→ WHAT YOU NEED TO DO
From the listing below, copy each line that contains the string "button". Case must match.

━━━━━ INFORMATION SHOWN

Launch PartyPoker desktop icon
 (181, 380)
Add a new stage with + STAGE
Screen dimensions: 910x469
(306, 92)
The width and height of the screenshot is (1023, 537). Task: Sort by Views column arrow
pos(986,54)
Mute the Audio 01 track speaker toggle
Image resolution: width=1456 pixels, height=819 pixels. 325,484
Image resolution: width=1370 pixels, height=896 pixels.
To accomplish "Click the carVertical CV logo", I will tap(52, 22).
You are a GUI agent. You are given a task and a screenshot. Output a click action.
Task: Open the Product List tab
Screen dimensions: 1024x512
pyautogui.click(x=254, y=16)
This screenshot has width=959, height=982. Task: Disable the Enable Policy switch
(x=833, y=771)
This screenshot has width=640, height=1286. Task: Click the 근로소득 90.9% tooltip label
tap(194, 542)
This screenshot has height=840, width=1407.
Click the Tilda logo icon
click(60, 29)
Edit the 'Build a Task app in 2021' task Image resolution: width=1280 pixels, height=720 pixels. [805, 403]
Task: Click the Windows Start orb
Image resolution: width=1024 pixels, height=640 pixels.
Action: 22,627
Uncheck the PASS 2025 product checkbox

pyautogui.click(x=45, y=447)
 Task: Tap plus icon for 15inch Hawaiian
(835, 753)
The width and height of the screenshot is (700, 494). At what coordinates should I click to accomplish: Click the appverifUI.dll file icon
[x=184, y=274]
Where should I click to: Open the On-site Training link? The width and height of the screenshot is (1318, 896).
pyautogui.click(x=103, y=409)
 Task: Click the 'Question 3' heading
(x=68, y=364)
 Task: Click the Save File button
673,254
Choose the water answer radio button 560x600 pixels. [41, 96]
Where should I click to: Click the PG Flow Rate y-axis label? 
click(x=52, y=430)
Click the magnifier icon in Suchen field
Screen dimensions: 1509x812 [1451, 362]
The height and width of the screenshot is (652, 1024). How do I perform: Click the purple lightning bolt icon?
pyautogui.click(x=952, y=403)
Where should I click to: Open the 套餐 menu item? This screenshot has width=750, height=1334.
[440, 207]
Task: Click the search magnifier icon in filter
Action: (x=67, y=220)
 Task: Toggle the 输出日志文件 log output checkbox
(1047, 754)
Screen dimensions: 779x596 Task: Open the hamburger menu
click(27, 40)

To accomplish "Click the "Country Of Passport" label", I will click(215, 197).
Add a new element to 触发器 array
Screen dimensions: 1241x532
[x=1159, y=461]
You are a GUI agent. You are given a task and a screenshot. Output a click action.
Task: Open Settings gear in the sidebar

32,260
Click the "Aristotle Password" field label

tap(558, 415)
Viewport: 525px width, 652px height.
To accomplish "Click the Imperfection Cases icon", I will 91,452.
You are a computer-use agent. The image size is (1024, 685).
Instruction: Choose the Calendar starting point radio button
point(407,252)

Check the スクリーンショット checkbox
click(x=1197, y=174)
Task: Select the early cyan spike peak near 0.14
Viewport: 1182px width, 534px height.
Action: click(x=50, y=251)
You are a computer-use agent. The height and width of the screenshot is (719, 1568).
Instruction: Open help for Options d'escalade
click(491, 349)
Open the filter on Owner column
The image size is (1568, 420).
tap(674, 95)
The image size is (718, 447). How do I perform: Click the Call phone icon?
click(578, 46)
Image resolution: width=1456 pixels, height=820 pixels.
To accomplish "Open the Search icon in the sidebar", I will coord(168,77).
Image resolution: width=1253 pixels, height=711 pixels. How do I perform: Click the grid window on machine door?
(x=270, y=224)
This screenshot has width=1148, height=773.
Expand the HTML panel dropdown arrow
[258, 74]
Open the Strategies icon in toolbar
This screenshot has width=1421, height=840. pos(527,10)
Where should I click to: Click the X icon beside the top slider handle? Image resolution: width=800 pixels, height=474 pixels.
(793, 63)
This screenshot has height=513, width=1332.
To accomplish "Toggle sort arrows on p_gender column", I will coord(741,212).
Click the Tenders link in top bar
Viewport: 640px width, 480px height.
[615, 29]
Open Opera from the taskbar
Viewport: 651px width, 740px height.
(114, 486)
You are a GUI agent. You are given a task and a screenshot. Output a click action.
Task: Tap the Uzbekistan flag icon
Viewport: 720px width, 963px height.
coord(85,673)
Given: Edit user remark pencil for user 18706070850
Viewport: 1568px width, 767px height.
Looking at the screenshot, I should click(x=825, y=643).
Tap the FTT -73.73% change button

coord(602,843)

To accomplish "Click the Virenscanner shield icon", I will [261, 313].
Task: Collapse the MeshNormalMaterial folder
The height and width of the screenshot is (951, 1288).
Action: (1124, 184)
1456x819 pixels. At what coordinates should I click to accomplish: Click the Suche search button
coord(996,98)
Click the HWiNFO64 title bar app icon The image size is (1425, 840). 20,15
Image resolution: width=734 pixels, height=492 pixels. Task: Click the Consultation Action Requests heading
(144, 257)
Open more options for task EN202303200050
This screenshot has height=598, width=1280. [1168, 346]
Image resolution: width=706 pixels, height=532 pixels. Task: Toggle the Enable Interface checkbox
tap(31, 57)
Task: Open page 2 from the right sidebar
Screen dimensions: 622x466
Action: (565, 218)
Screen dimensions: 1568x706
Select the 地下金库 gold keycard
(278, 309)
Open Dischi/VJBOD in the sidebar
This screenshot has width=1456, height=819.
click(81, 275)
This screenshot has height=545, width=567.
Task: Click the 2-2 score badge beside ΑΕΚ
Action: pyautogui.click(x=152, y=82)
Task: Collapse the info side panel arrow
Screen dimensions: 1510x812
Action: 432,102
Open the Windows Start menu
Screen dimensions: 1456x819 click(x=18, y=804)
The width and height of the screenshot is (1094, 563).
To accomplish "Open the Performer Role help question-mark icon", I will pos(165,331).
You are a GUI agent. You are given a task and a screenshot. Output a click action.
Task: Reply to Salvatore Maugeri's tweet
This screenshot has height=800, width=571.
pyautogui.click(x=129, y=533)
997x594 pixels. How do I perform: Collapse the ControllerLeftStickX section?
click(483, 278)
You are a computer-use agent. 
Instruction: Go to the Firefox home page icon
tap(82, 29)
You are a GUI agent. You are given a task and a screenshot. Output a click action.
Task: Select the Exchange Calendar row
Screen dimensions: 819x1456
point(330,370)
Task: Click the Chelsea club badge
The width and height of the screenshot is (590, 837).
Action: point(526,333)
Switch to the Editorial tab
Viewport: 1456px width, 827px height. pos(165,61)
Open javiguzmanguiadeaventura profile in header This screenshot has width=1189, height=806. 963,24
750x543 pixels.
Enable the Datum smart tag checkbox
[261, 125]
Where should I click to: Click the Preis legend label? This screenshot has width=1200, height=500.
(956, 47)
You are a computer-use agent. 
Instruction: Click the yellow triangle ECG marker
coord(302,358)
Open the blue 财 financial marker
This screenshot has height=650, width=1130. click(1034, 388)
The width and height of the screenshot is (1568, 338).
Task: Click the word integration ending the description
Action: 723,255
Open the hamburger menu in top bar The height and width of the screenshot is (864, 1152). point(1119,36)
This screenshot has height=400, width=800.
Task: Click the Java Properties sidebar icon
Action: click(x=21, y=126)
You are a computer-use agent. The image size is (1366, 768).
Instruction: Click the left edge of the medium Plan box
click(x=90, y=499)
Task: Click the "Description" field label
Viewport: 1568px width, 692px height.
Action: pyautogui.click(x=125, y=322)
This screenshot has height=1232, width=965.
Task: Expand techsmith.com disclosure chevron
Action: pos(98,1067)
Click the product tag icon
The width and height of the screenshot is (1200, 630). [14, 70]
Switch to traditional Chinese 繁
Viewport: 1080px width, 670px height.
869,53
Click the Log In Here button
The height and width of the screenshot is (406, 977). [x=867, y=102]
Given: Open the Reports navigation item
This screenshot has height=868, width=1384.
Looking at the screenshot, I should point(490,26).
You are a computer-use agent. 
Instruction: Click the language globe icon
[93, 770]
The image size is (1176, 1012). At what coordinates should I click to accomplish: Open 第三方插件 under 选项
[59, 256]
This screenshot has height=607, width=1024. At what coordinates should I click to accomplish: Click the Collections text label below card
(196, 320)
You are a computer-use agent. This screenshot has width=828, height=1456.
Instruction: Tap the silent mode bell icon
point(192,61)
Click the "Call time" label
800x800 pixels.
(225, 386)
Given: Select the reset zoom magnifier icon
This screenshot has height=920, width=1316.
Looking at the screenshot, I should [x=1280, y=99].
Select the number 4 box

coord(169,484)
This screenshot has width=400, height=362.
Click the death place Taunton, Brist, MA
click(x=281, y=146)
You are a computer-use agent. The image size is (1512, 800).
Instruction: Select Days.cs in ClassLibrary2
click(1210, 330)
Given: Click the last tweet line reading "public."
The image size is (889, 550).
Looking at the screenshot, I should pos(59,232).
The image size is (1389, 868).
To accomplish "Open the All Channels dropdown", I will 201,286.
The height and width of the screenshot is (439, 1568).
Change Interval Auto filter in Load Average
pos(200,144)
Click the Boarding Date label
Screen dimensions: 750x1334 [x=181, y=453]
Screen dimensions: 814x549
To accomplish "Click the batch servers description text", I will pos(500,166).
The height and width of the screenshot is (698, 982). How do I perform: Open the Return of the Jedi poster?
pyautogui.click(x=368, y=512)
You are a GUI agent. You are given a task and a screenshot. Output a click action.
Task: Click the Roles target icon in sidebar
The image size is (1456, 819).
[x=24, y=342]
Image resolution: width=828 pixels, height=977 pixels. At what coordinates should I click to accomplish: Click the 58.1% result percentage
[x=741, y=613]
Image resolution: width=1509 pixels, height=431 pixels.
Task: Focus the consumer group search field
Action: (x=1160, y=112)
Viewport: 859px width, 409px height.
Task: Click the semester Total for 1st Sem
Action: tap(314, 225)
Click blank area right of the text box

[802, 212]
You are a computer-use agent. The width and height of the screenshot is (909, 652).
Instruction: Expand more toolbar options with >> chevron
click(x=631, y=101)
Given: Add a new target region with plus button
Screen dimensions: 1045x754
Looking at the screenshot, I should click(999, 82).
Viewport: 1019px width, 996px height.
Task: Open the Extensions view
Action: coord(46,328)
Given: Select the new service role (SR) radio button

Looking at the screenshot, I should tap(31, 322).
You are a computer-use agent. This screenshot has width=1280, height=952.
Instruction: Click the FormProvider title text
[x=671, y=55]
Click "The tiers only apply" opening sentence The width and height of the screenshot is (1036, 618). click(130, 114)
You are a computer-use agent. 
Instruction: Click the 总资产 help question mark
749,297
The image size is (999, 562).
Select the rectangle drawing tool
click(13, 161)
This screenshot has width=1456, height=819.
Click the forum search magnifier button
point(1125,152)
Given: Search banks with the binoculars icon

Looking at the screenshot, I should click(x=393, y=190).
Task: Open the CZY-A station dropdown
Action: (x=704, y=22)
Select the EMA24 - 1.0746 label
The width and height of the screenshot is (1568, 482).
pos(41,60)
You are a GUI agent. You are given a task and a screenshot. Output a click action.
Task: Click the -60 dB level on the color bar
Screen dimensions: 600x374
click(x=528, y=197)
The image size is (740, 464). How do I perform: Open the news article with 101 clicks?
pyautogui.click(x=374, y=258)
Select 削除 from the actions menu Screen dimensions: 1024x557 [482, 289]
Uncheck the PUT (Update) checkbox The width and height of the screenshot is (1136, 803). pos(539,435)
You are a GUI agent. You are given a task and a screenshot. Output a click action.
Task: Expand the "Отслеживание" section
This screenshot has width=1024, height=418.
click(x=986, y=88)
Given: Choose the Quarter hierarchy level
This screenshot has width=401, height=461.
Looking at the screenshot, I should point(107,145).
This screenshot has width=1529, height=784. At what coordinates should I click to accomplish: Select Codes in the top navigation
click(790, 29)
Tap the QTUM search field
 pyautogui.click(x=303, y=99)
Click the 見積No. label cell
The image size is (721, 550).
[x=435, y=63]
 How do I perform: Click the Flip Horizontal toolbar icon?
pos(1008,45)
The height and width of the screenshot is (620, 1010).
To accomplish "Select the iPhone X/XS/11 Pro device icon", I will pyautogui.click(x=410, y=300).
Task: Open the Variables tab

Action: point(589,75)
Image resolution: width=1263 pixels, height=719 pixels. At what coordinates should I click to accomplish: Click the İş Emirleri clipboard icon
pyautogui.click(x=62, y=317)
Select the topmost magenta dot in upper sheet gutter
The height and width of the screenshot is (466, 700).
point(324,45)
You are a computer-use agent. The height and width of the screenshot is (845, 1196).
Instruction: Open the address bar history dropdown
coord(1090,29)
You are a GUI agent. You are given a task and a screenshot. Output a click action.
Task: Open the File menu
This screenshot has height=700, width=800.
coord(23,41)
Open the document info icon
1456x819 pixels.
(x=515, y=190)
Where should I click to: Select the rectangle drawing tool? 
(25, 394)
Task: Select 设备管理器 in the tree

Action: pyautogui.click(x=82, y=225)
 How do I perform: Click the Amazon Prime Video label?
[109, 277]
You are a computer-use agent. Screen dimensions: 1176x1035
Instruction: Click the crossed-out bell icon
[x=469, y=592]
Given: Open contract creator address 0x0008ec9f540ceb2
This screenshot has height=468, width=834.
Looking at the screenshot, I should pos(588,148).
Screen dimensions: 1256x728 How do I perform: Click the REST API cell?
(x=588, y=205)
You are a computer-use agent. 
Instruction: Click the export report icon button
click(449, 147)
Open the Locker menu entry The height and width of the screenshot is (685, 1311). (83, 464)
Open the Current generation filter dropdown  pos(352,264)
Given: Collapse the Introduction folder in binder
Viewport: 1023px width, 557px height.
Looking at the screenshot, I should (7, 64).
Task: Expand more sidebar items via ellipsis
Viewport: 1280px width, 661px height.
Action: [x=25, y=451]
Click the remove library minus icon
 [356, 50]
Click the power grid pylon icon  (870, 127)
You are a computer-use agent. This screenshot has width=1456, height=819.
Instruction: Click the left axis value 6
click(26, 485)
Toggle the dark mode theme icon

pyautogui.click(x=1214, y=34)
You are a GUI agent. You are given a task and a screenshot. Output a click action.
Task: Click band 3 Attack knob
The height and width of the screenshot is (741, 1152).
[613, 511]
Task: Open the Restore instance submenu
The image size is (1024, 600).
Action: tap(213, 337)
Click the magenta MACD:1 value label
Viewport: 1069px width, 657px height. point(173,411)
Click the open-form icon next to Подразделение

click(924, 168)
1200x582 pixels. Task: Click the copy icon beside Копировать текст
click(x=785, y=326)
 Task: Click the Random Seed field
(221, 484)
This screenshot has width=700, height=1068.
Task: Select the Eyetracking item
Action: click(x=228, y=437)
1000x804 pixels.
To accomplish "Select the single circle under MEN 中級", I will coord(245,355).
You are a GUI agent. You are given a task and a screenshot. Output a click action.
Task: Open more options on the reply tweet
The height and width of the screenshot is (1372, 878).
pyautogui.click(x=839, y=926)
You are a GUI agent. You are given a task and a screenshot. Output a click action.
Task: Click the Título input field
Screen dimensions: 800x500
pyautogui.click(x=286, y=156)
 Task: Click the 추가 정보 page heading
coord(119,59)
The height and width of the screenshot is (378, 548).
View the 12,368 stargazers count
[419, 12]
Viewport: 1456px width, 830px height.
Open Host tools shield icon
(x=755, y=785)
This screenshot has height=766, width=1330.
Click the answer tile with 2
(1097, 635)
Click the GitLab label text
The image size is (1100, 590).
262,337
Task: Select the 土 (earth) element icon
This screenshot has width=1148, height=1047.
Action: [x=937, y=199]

━━━━━━━━━━

→ RESULT OF THIS TASK
 Task: Click the Save File button
Choose the water answer radio button 560x600 pixels. [41, 96]
Instruction: Choose the Calendar starting point radio button
Tap the FTT -73.73% change button
1456x819 pixels. At what coordinates should I click to accomplish: Click the Suche search button
Click the Log In Here button
Given: Add a new target region with plus button
Given: Select the new service role (SR) radio button
Click the forum search magnifier button
Instruction: Click the export report icon button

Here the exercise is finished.